Message bearers are associated in many places, by many people, with drop-outs, those who couldn’t make good grades in college, or those who couldn’t get a place on the so-called professional courses in university.
In fact, some even dare to say it is the sort of ministry path we assign to those who are not all that important to the life of the local church.
The vibrant, strong and mature guys stay at home and serve on the Church leadership team and help the pastor, while those who are ‘disposable’ can be released for missions.
Recently, I was surprised when a godly woman I know, called my attention to the ‘misbehaviour’ of her son, whom she claimed has decided to ‘waste his life and education’ by becoming a message bearer(missionary) instead of getting a job in the city.
I also personally had a “concerned woman” as she called herself, ask me “don’t you think you’re wasting your life?”
To be fully involved in missions, rather than taking up a corporate job and earning a fat salary is considered “a waste.” Not every one might call it a waste, but most think it is not high on the list of great things to do with one’s life.
There are countless number of cases like this that we all have come across that have skewed the balances of nobility and worthiness in disfavor of missions and message bearer service.
When we reflect deeply on why missions continues to rank so low on the career options for many people, we cannot help but notice the extent to which we have bent to worldly standards of successful living. We have done the exact thing scripture warns us not to do: “be not conformed to the patterns of this world” (Rom 12:2).
But God sees things differently. While the world defines success and greatness by tangible, physical things, God
defines it by spiritual and eternal values. In God’s order, which supersedes our human ideas, only things that have value beyond this world are truly important.
True success and greatness in God’s eyes therefore is one’s relative progression in those things with value in eternity, beyond time.
Unless we begin to see as God sees, we will always make the terrible mistake of buying into the world’s idea that life is wasted when it is spent pursuing the glory of God among the nations and successful when it is spent pursuing personal comfort and economic power.
The only man who ever stooped low to be a message bearer was Jesus. He stooped low so that everyone else can step-up and step higher into co-laboring with Him for the glory and praise of God in the earth.
Jesus left the glory of heaven, and of being God, to become flesh and dwell among us to bring us the hope of salvation and reconciliation with the Father.
To join Jesus in this labor is not to stoop low.
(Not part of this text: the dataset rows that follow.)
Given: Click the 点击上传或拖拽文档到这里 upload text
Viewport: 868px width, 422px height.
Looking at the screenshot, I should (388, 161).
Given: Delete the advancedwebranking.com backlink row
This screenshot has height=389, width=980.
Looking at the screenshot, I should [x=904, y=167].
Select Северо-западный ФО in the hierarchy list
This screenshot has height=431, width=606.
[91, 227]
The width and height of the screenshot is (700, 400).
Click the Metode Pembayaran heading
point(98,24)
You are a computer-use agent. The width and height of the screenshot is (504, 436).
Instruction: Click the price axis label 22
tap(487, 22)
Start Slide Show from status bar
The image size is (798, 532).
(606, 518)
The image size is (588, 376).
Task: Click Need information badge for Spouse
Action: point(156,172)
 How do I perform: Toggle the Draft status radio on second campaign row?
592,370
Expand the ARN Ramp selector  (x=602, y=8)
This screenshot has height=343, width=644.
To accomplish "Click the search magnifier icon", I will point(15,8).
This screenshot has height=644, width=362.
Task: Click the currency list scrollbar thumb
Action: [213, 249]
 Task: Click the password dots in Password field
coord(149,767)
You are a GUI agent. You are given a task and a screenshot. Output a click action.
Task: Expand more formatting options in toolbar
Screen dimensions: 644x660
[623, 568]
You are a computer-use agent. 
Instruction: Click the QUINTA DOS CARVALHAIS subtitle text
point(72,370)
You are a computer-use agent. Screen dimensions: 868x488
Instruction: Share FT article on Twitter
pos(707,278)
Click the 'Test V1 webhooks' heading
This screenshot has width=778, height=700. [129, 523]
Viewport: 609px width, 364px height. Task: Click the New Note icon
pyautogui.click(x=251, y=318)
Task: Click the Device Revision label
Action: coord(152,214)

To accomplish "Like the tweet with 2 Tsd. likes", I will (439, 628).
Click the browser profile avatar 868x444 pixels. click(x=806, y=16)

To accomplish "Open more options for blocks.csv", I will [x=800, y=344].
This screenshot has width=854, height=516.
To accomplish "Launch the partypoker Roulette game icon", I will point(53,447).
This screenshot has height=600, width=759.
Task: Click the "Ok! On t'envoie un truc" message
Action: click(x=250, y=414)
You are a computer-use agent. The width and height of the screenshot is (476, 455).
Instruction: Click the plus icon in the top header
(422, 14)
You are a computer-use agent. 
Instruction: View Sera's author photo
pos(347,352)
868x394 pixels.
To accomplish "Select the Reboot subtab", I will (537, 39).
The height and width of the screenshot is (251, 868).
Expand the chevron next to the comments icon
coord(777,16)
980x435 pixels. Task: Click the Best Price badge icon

It is to step into honor and into a higher value system, too high for the standards of this world.
The American dream pales in comparison to God’s dream of all nations becoming blessed as they worship Him. Like Mary, each time the alabaster jar of a young life is “broken and poured out” to the Lord in sacrificial cross-cultural labor, it is considered a ‘waste’ and thought of as foolishness by the world.
In Paul’s letter to the Philippians we find the anecdote to this sad trend. Paul spoke about ‘magnifying his office’ or his ministry.
He was called to go and serve the Gentiles at a time when it was hugely unpopular and even dangerous to do so. The secret to Paul’s unwavering consistency and faithfulness in that calling was that he was always ‘magnifying’ it.
What did Paul mean when he said “I magnify my ministry” and how can we do the same today? The word Paul uses here is the Greek word ‘megaluno’ meaning “to make large”, “to grow” or “make greater.” It is the verb form of the word ‘mega’ – big, large, great.
This is the idea when we say things like megapixel or megachurch. The real idea of ‘megaluno’ is in English as someone has said, to “megatize”, i.e., making something big.
Magnifying missions does not mean having an inaccurate, exaggerated, falsified and unrealistic perception about our work not like a magnifying glass or microscope but to make clearer, to bring closer so as to see better, to see it as big as it truly is like a telescope or binoculars.
God must take away our myopic vision and perception about missions and give us a telescopic vision.